▸ Goal of the exercise
Look through the listing below and say how many lines contain the word "agent". Nothing else belongs in the reply.
Source records Start Marker
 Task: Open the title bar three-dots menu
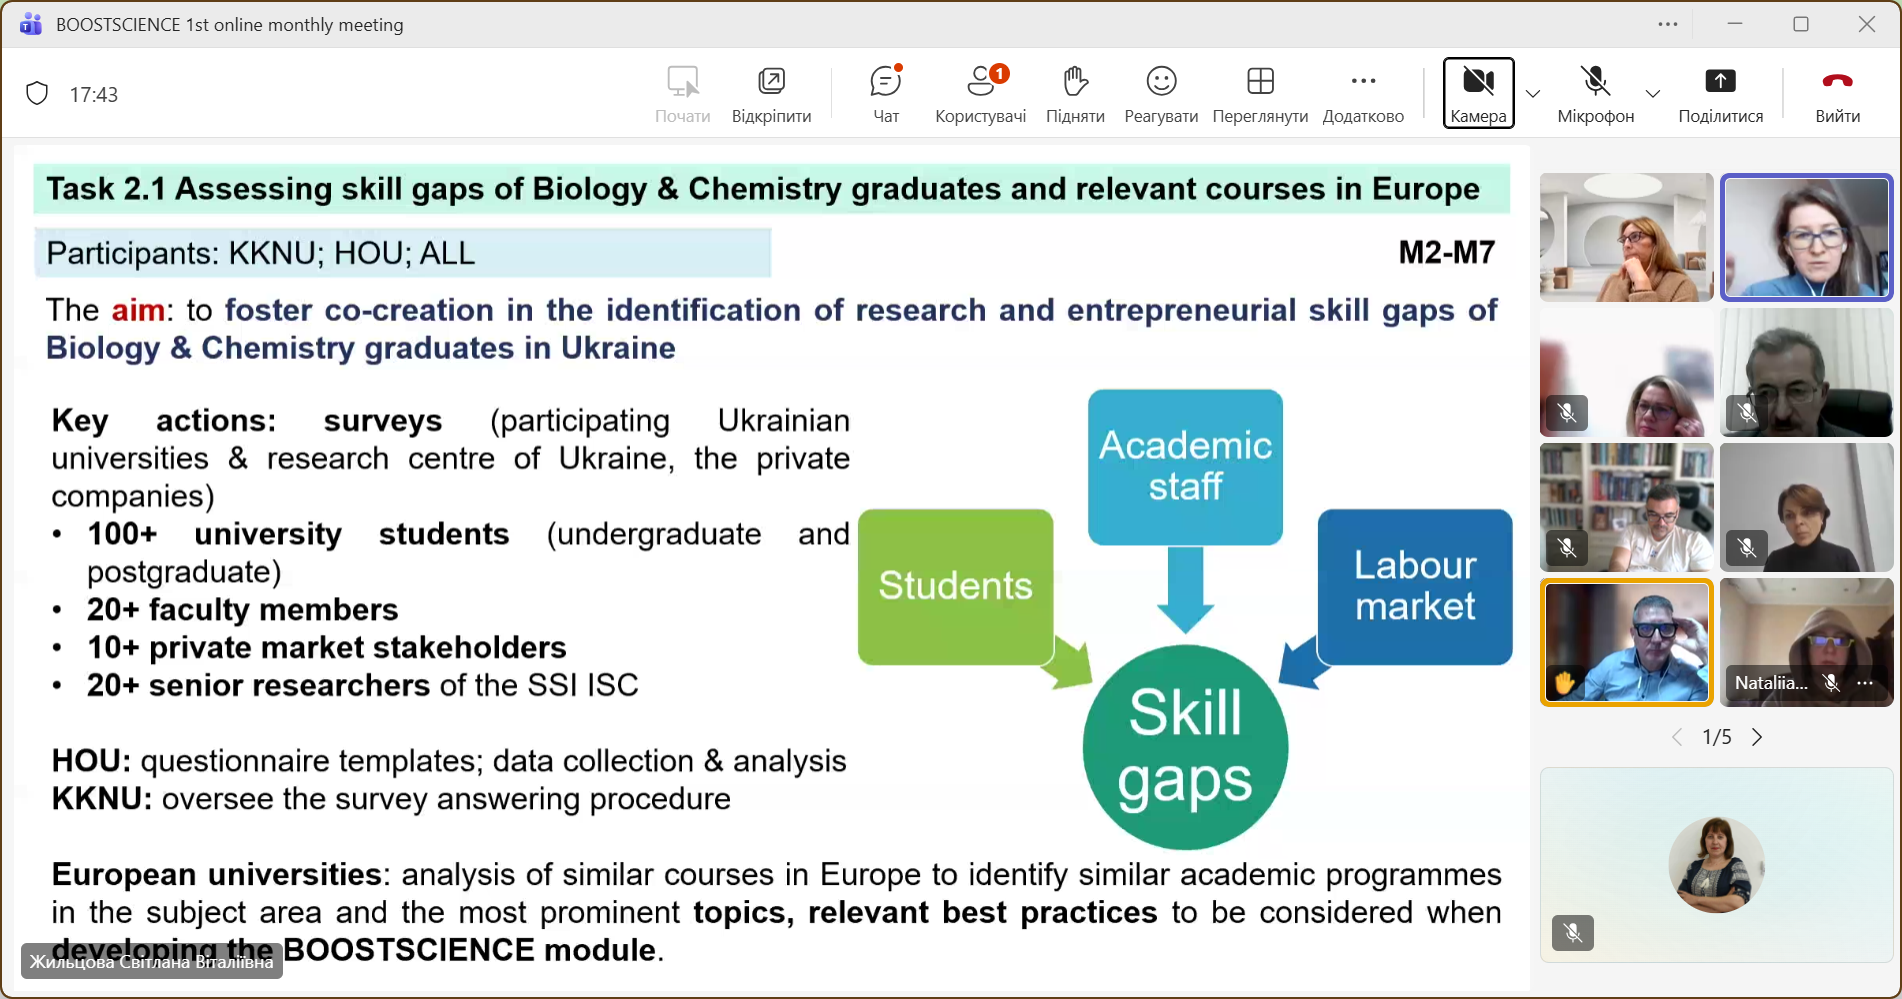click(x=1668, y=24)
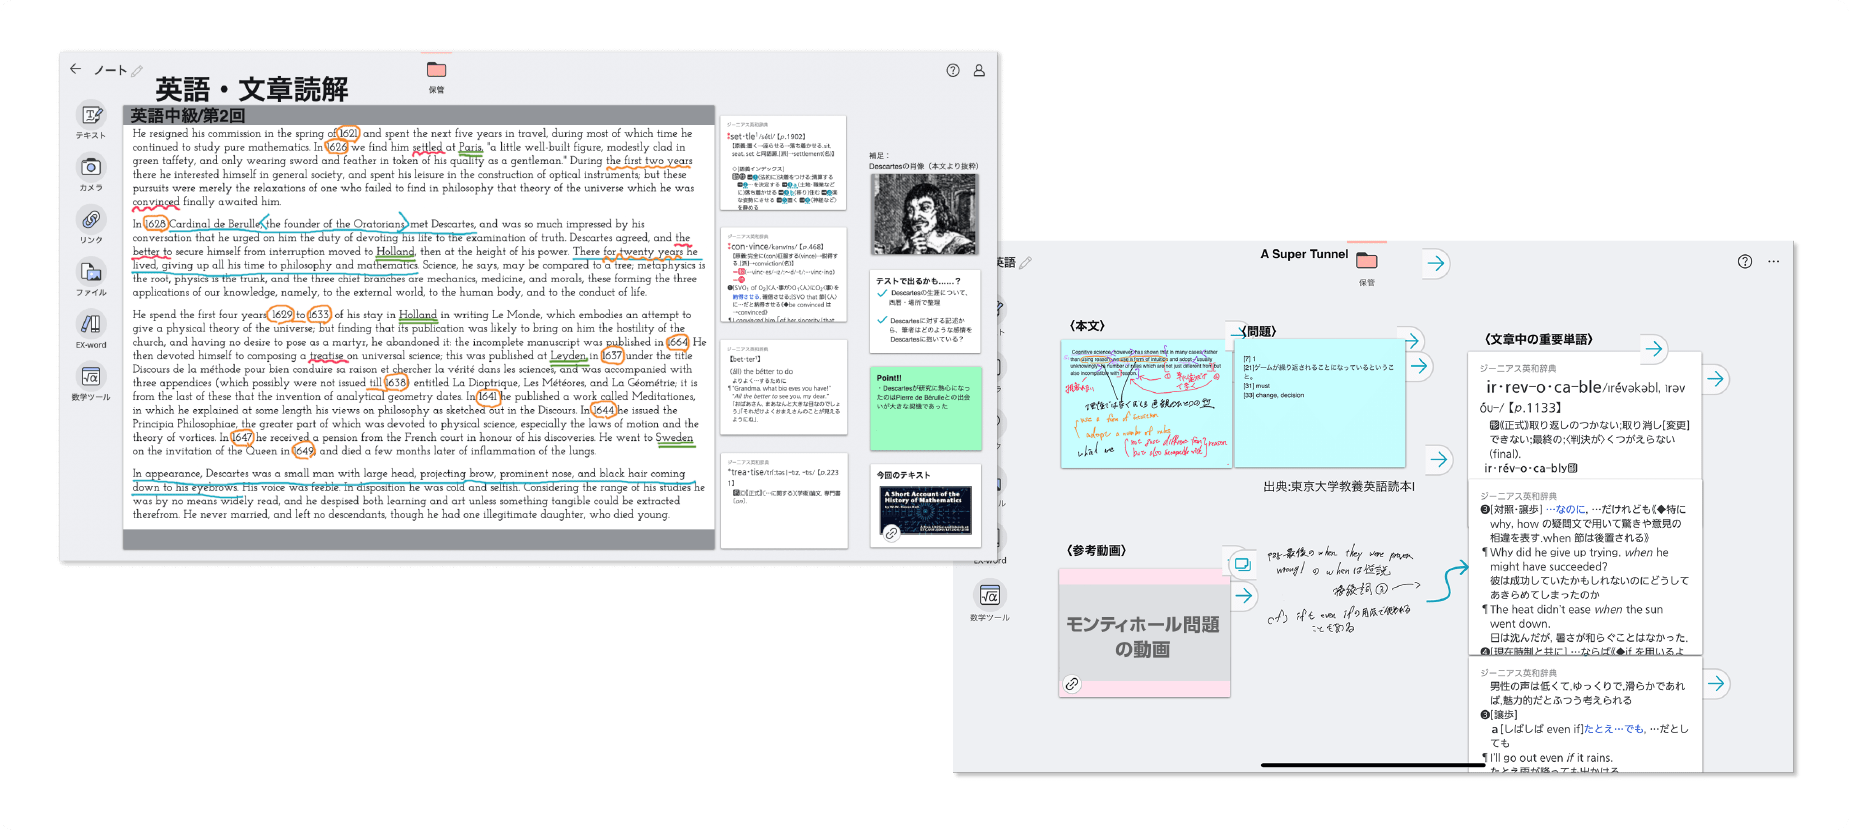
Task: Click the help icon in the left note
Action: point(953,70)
Source records End Marker
Source records Start Marker
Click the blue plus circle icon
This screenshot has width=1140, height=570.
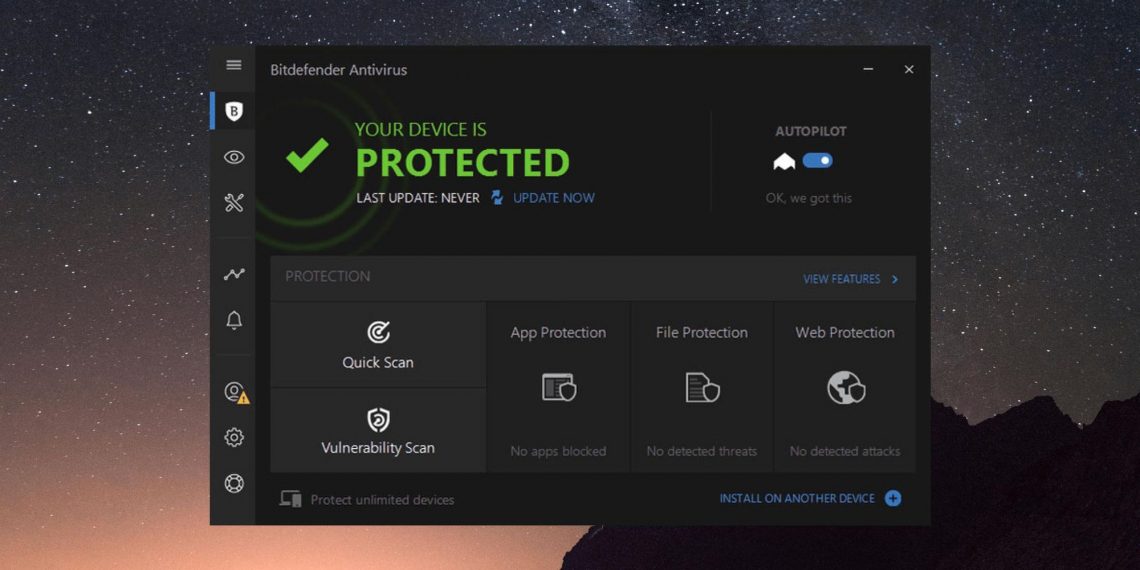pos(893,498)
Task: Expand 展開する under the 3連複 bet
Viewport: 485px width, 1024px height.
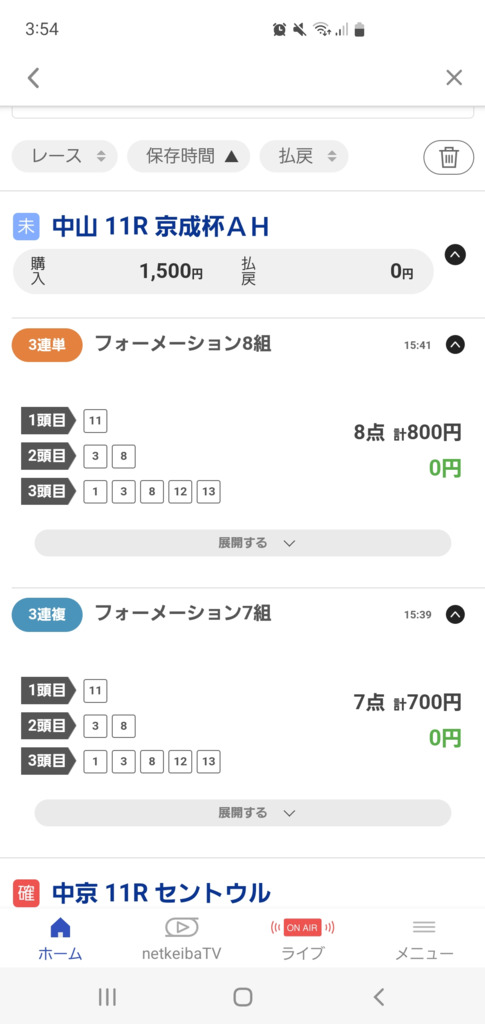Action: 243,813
Source records End Marker
Source records Start Marker
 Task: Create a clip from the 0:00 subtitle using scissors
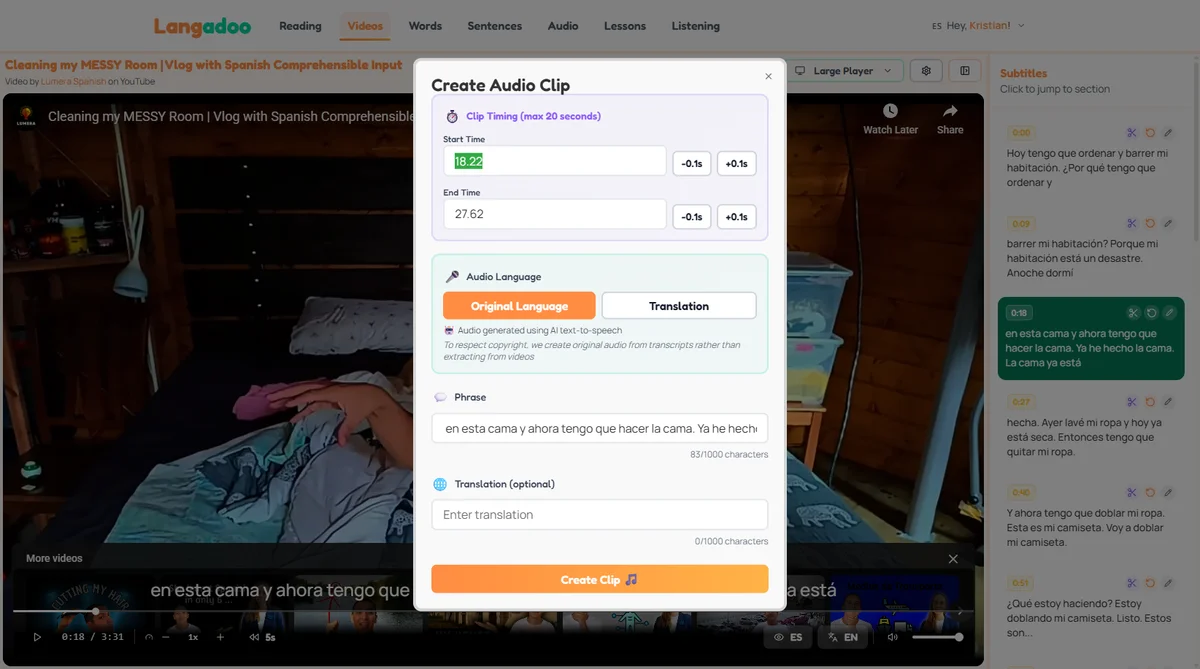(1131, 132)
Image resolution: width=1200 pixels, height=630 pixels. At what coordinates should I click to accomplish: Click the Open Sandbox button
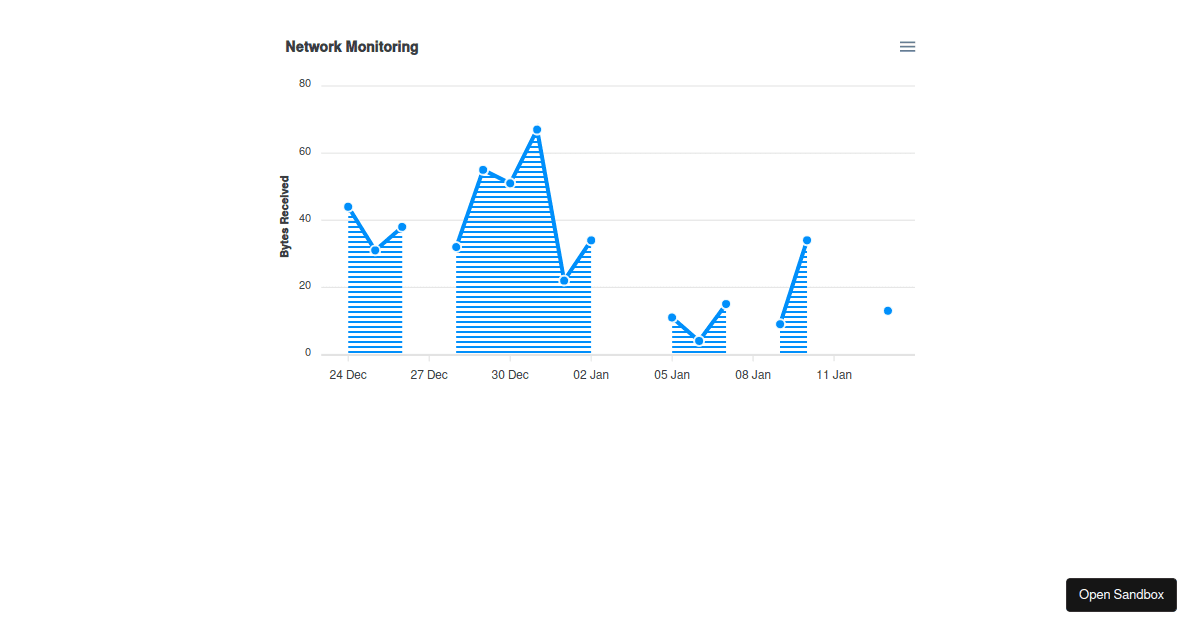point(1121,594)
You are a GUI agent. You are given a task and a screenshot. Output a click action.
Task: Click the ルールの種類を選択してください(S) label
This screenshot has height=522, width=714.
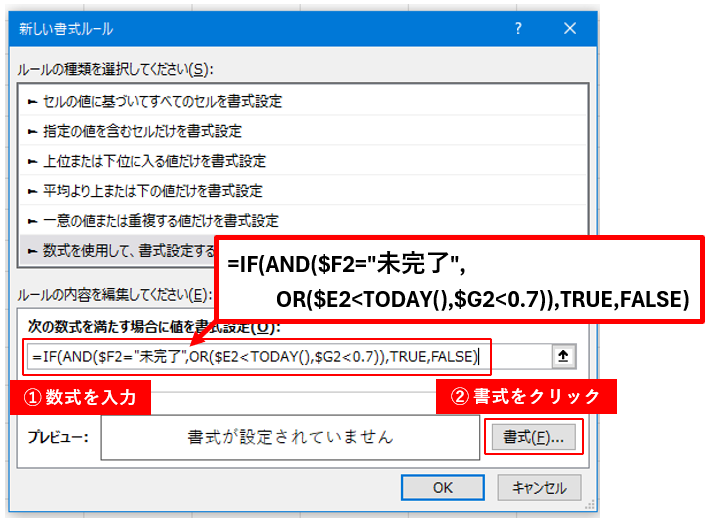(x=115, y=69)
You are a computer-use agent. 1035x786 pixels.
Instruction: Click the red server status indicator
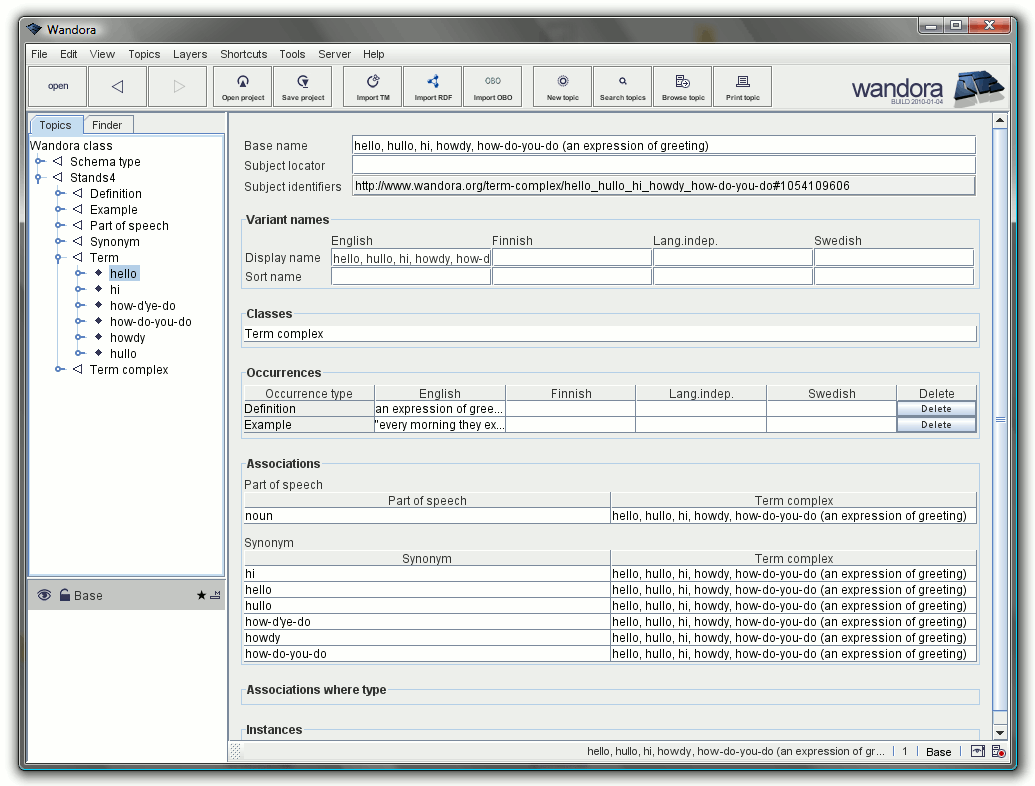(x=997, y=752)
Source records End Marker
▸ Solution to this task
2